During the lengthy in vivo experiments, it was noted that there was an approximate ±10% variation in the measurement of T1 values in healthy myocardium and skeletal muscle before the administration of manganese contrast agents. In an attempt to compensate for these fluctuations in T1 measurements, myocardial T1 values were normalized to the T1 of skeletal muscle, where it was noted that the T1 values did not vary over the time course of the contrast agent infusion (as detailed in Section S1 of Supplementary Materials). Final normalized T1 maps were then generated in Matlab (MathWorks, Inc., USA) with normalized myocardial T1 values obtained from regions of interest (ROIs) drawn on the left ventricle. Change in T1 between the baseline myocardial T1 and the myocardial T1 at each time point was then calculated (ΔT1). Infarct was defined as 2x standard deviations of infarcted and remote myocardial T1 with an averaged intermediate value representing borderzone myocardium.

2.7. Statistical Analysis

Data are presented as mean ± standard deviation unless otherwise stated. Comparison of the time course curves between the saline (control) and diltiazem-infused groups for each of the 22 μmol/kg MnCl2, 22 μmol/kg EVP1001-1, and 44 μmol/kg mangafodipir was performed using a two-way analysis of variance (ANOVA) with post hoc multiple comparison Bonferroni tests for individual time points (compared to baseline).
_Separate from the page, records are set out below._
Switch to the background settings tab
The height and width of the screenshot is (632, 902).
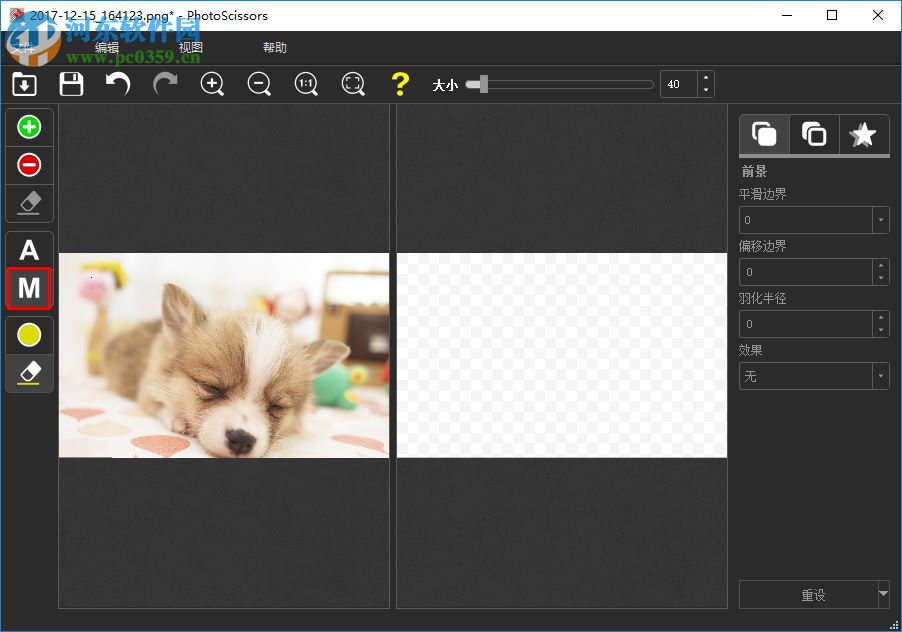point(814,133)
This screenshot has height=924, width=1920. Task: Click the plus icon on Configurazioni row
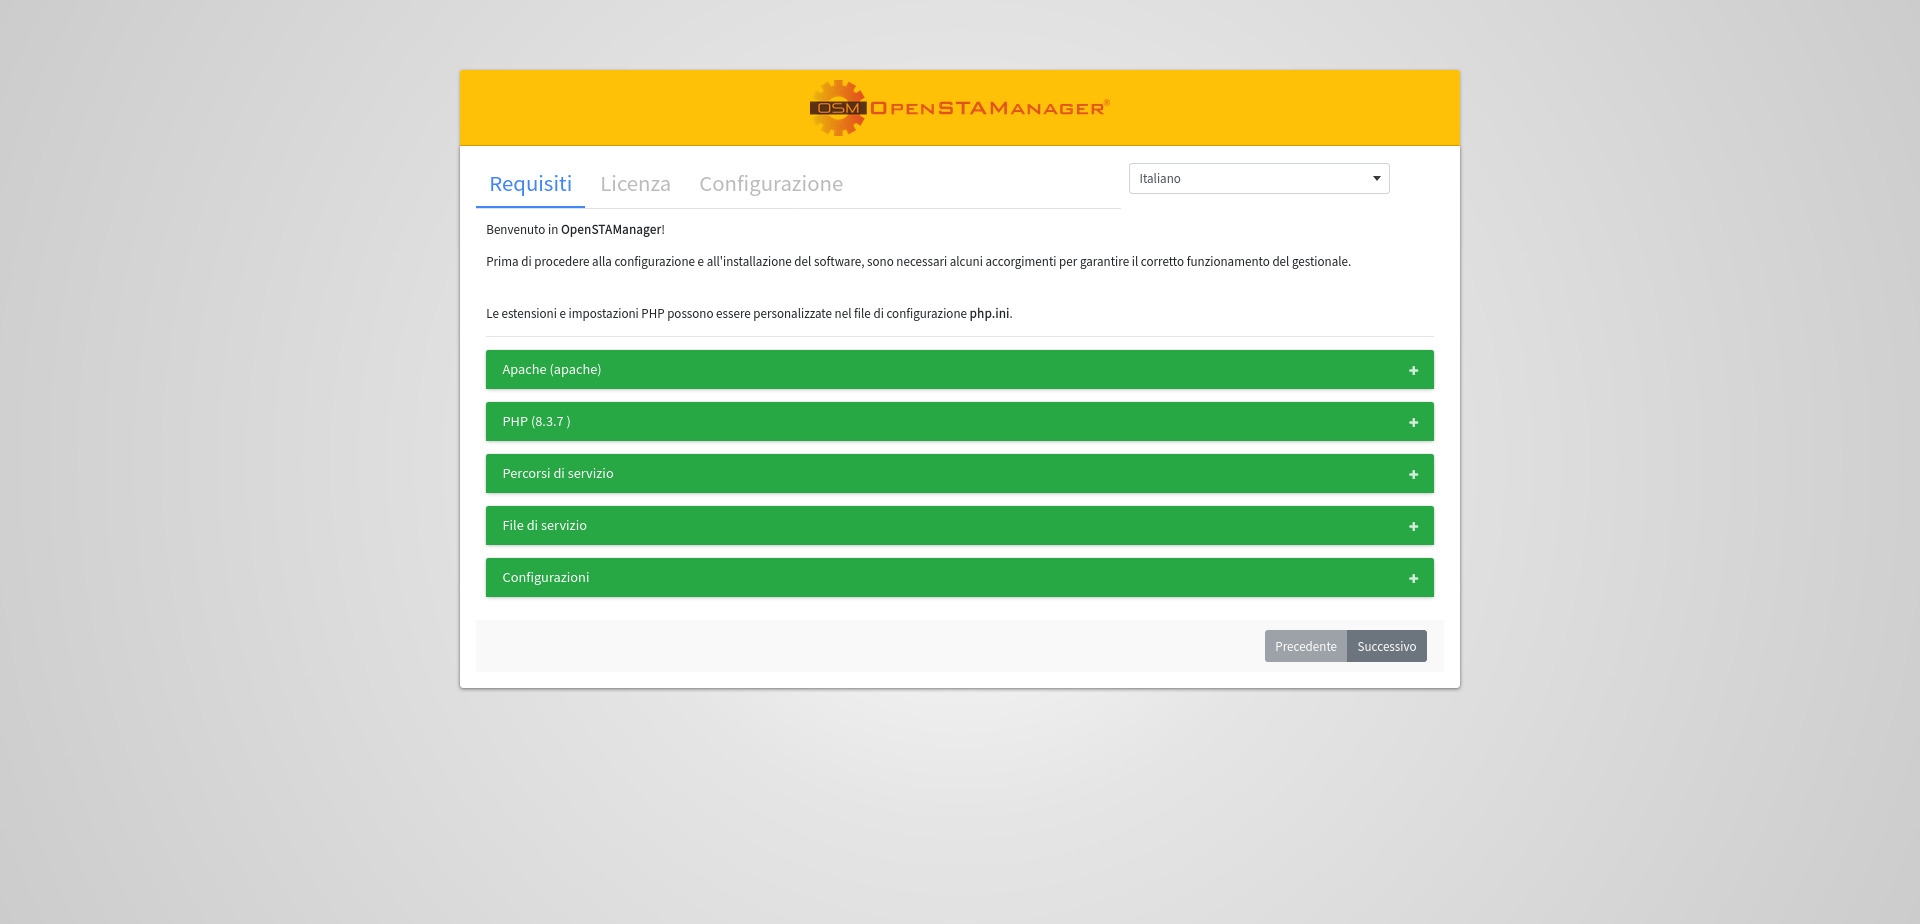coord(1413,579)
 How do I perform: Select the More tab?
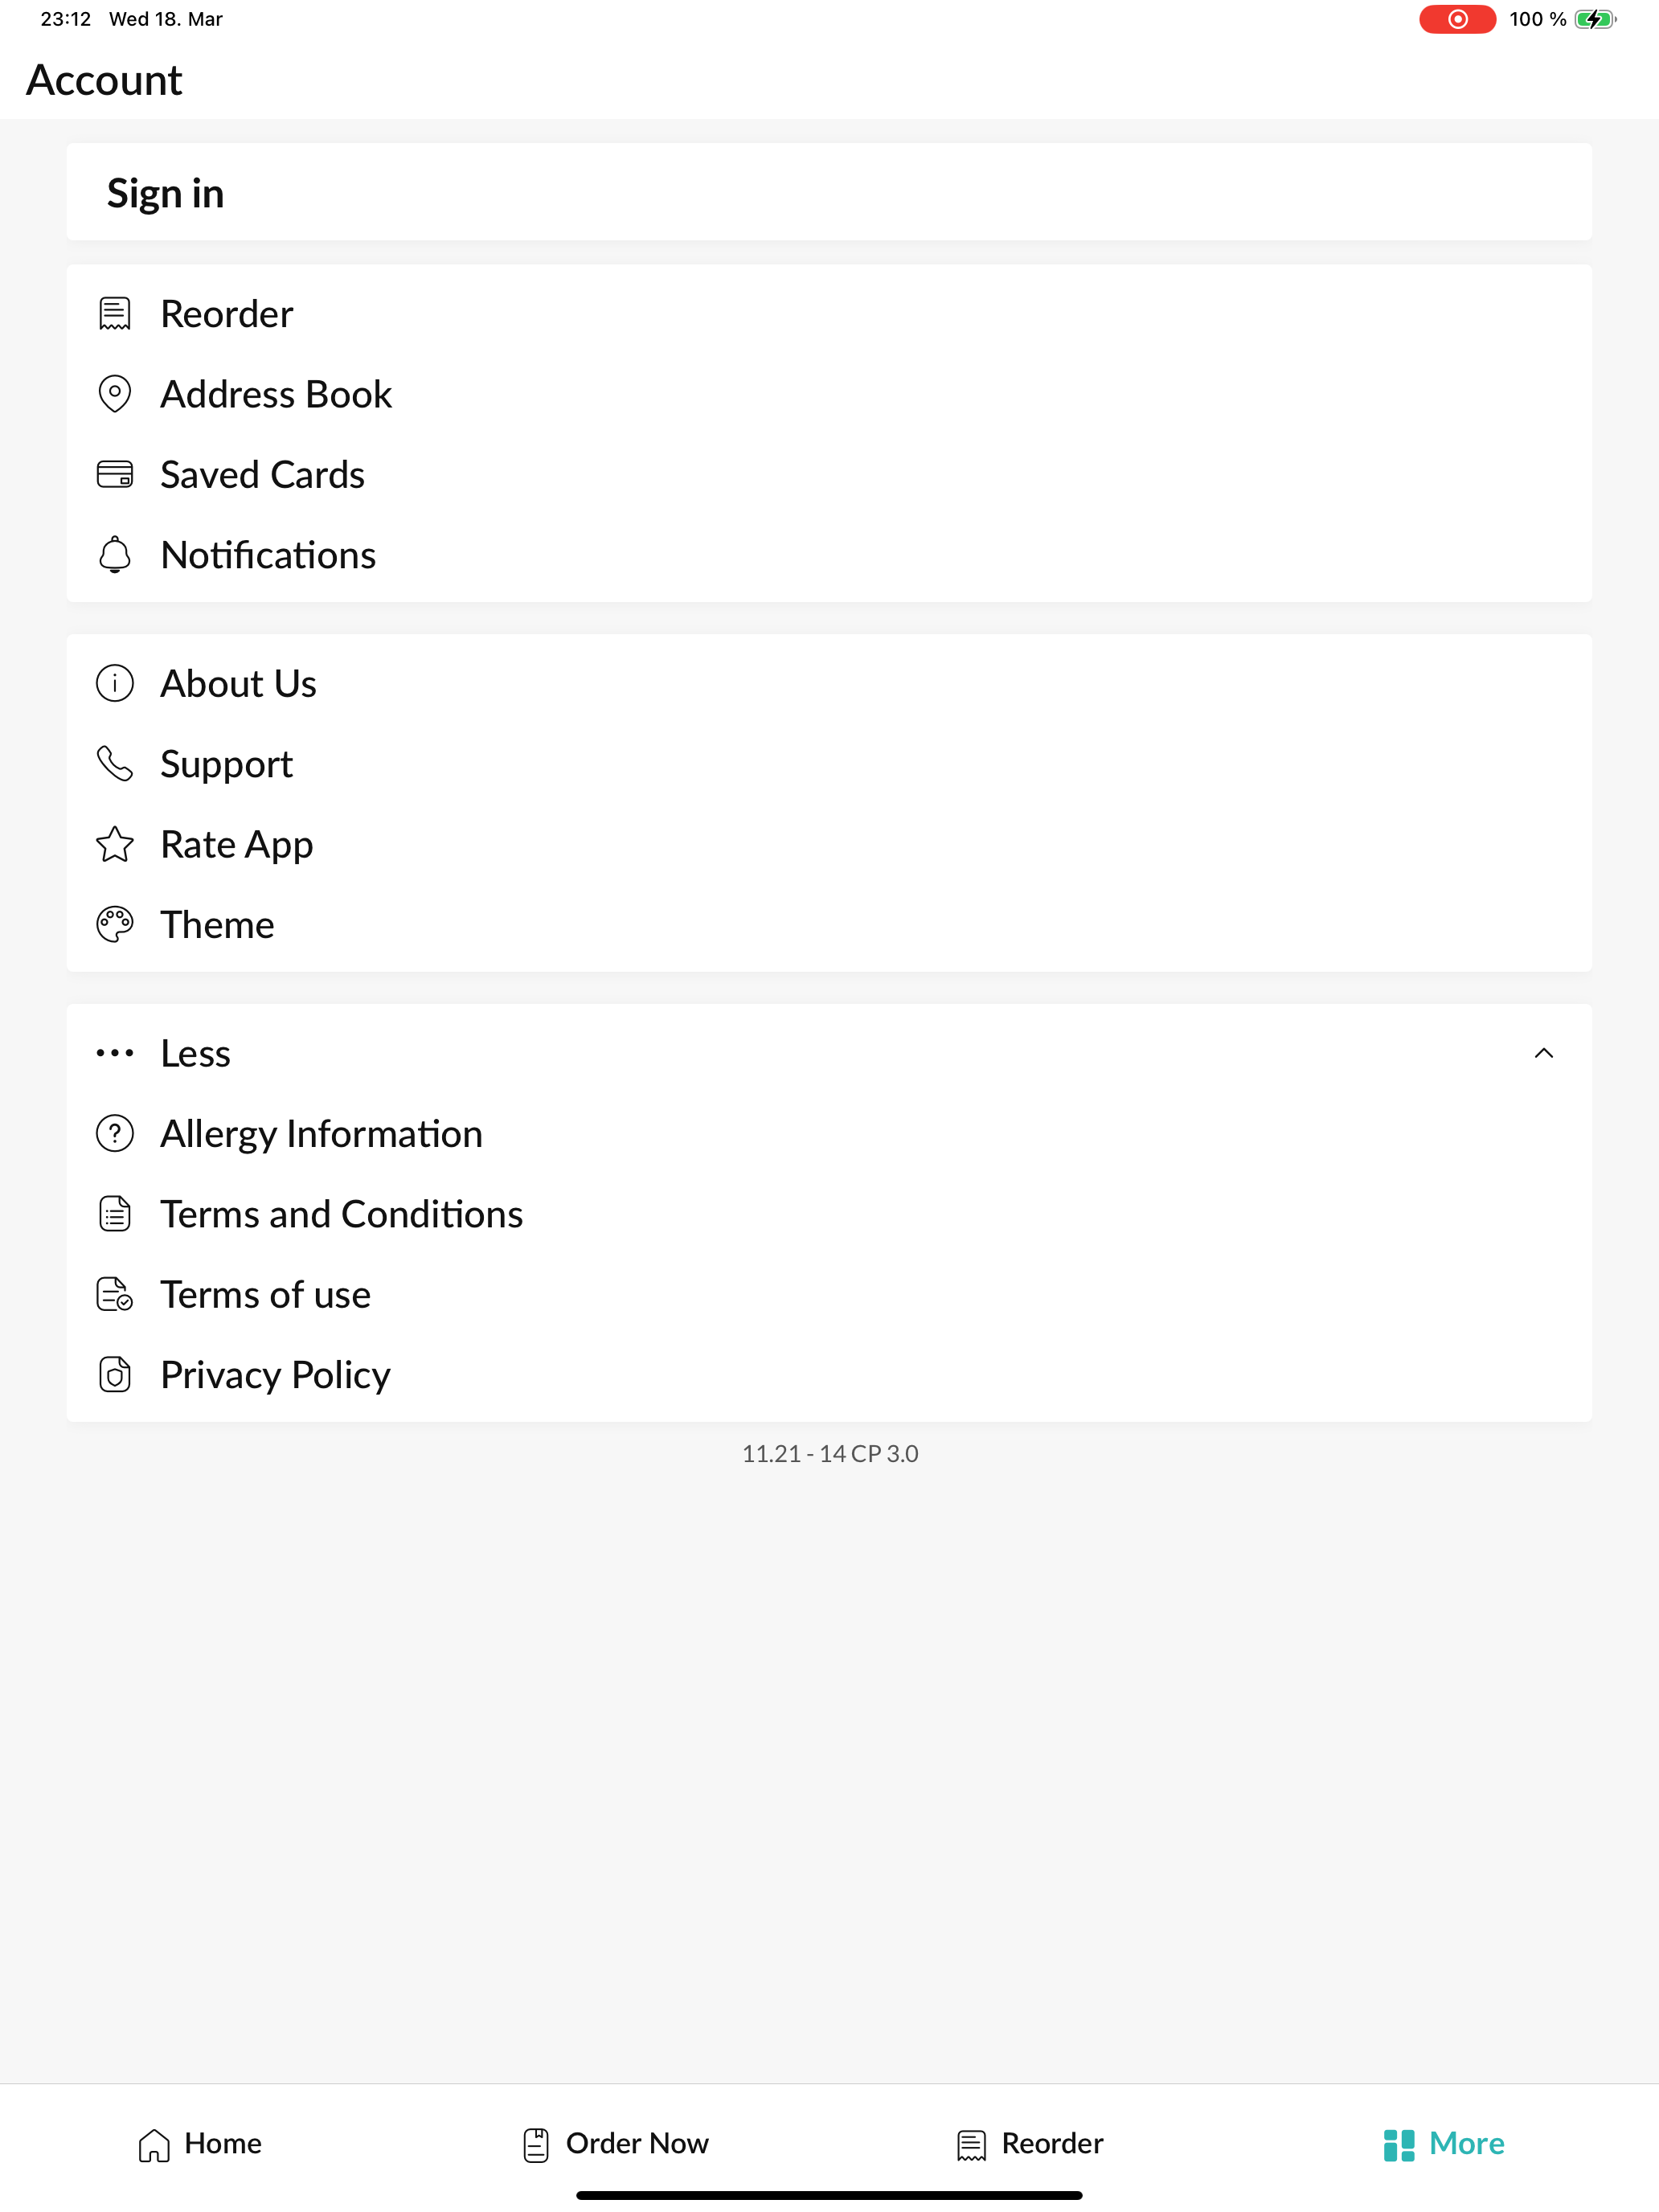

For infarct quantification, DEMRI inversion recovery, DEMRI T1 mapping, MEMRI T1 mapping, and MTC assessments were compared using Wilcoxon signed-rank test (2-tailed), with post hoc multiple comparison Bonferroni testing. Bland–Altman plots were used to assess agreement between DEMRI inversion recovery, DEMRI T1 mapping, MEMRI T1 mapping and MTC, and Pearson correlation tested for relationship between changes in remote T1 between early and late time points (ΔT1, dependent variable) and ejection fraction (independent variable). Statistical analysis was performed using GraphPad PRISM (v.7.0, GraphPad Software, Inc., La Jolla, CA, USA). Statistical significance was taken as two-sided .

3. Results

3.1. Comparative and Calcium-Channel Dependency of MEMRI Contrast Media

Thirty-one animals underwent experiments with the manganese contrast agent with a concurrent infusion of either 0.9% saline or diltiazem at a median age of 84 ± 19 days, with a median weight of 356 ± 45 g. Four animals (two control and two with diltiazem) were excluded as venous access was compromised resulting in unpredictable contrast agent administration. MnCl2, EVP1001-1, and mangafodipir altered T1 relaxivity values evident with T1 mapping (Figure 2(a)). Mean shortening of myocardial T1 values was greater with EVP1001-1 as compared with similar concentrations of mangafodipir but commensurate to those observed with MnCl2 (Figure 2(b)). Peak changes in T1 values were obtained by 20 min with EVP1001-1 and MnCl2, with persistent T1 shortening at 60 min. The magnitude of T1 shortening was dose-dependent for mangafodipir with little change between 40 and 60 min time points (Figure 2(b)). Overall T1 shortening with MnCl2, EVP1001-1, and mangafodipir (all 22 μmol/kg) at 20 min were 29.4 ± 5.1%, 28.0 ± 4.4%, and 8.5 ± 4.2%, respectively. To improve the degree of T1 shortening with mangafodipir, the dosage of manganese administered was increased to 44 μmol/kg resulting in a T1 shortening of 12.8 ± 3.4% at 20 min which increased to 15.0 ± 2.9% at 40 min. MnCl2 and EVP1001-1 values at 40 min after administration were unchanged.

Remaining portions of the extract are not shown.